_About this exercise_
Your answer is a copy of every line in the records where "panel" appears.

_Material for the task_
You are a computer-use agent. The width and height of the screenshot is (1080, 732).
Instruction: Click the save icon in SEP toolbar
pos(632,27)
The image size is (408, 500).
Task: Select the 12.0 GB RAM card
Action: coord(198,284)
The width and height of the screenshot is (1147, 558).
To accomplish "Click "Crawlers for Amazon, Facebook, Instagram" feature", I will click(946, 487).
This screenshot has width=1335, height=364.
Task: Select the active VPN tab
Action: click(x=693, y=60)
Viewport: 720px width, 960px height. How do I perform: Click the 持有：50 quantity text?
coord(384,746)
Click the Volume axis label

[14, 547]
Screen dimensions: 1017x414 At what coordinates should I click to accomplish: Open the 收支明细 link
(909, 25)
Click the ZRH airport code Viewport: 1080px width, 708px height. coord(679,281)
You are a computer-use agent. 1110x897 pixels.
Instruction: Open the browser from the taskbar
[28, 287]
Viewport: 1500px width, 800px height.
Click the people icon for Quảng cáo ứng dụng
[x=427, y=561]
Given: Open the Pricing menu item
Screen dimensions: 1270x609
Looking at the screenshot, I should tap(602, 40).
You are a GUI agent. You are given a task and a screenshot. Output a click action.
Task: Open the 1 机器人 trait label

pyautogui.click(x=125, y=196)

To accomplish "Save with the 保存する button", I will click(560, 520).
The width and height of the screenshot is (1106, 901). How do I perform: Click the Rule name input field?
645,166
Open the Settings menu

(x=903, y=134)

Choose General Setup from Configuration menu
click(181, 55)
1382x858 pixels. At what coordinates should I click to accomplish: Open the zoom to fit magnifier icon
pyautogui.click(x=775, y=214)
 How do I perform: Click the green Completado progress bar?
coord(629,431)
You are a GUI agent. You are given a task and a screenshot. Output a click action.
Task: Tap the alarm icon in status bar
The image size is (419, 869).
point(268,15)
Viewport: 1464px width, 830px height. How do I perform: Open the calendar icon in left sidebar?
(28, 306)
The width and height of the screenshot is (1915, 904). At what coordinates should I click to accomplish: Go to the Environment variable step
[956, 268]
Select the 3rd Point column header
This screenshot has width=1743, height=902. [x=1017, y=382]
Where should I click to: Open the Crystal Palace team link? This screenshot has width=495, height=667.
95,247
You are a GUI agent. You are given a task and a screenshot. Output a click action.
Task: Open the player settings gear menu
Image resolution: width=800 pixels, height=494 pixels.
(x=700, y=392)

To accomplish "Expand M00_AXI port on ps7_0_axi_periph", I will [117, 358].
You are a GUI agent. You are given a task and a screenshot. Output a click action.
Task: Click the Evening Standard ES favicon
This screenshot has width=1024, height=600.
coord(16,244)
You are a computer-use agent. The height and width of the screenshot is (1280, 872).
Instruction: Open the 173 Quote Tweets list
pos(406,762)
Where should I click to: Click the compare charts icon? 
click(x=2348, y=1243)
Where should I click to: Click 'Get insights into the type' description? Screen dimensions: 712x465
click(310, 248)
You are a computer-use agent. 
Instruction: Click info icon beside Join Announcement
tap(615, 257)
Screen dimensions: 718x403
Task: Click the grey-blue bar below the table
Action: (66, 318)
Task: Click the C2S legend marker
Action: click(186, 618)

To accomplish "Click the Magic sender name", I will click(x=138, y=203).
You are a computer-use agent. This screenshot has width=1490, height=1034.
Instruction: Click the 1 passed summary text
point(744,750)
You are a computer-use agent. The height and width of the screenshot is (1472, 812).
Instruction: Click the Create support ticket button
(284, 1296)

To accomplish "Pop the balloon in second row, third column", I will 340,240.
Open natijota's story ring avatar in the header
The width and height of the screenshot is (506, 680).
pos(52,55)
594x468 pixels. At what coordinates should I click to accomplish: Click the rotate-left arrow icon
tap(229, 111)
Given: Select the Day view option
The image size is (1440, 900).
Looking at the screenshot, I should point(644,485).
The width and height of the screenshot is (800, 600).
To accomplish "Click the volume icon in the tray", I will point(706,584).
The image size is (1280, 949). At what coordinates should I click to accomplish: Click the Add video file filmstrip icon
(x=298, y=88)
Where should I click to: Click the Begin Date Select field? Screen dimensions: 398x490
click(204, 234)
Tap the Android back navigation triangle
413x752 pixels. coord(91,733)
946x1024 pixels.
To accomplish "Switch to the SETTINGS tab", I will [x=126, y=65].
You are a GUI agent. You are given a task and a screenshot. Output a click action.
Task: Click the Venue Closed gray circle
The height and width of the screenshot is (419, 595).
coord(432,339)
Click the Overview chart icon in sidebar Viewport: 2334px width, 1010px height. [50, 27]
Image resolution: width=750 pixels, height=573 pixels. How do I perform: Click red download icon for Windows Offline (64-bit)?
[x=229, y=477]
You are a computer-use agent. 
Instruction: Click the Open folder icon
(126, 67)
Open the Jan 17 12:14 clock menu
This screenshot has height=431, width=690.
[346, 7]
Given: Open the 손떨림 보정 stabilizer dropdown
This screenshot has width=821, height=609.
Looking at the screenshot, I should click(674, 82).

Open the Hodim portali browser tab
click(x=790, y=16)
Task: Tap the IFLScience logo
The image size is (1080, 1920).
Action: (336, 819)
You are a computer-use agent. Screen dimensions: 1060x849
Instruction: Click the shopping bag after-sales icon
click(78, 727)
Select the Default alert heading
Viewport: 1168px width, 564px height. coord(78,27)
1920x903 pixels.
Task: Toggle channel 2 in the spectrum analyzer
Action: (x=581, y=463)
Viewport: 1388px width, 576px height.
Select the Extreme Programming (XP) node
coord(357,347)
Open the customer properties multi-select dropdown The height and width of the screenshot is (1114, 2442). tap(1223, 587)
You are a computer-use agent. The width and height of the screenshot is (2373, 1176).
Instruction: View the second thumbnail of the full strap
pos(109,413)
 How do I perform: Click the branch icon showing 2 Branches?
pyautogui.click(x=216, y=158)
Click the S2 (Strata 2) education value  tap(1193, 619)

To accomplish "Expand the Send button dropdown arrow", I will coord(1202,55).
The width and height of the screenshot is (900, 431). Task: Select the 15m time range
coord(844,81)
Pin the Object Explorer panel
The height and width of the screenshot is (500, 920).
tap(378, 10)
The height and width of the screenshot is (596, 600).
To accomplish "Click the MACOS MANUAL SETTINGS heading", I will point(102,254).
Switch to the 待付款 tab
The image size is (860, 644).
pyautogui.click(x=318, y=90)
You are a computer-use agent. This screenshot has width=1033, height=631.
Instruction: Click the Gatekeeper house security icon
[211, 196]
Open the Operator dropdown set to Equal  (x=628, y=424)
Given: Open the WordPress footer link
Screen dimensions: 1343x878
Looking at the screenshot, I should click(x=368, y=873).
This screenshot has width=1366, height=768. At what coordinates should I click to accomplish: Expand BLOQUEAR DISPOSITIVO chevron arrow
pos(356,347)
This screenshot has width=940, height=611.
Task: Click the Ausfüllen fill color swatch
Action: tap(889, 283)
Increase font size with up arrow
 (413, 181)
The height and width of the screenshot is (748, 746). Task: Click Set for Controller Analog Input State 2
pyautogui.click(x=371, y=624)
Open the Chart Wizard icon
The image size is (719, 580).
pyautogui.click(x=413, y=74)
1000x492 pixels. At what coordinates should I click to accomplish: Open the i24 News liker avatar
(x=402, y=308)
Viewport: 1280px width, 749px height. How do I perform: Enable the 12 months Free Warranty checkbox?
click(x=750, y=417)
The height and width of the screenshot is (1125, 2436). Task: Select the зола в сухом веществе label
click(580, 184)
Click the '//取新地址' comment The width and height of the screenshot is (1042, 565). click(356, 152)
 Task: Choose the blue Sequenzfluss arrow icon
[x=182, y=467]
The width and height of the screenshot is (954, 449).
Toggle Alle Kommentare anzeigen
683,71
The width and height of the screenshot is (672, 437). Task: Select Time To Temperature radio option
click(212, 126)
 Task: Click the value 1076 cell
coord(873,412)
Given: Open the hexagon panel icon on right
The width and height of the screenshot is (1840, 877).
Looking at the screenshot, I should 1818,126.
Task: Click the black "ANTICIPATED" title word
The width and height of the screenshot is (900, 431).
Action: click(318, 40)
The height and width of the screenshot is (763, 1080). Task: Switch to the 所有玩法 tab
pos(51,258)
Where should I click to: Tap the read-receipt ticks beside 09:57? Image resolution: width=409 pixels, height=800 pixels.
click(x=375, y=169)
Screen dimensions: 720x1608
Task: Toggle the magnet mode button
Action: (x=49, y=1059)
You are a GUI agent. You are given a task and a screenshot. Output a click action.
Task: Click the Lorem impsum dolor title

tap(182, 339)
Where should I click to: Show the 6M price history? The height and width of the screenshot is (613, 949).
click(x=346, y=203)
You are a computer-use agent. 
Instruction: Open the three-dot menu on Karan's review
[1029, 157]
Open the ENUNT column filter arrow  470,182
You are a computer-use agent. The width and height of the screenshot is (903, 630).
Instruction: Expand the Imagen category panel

_Result below_
Pin the Object Explorer panel
Given: Open the hexagon panel icon on right
Instruction: Expand the Imagen category panel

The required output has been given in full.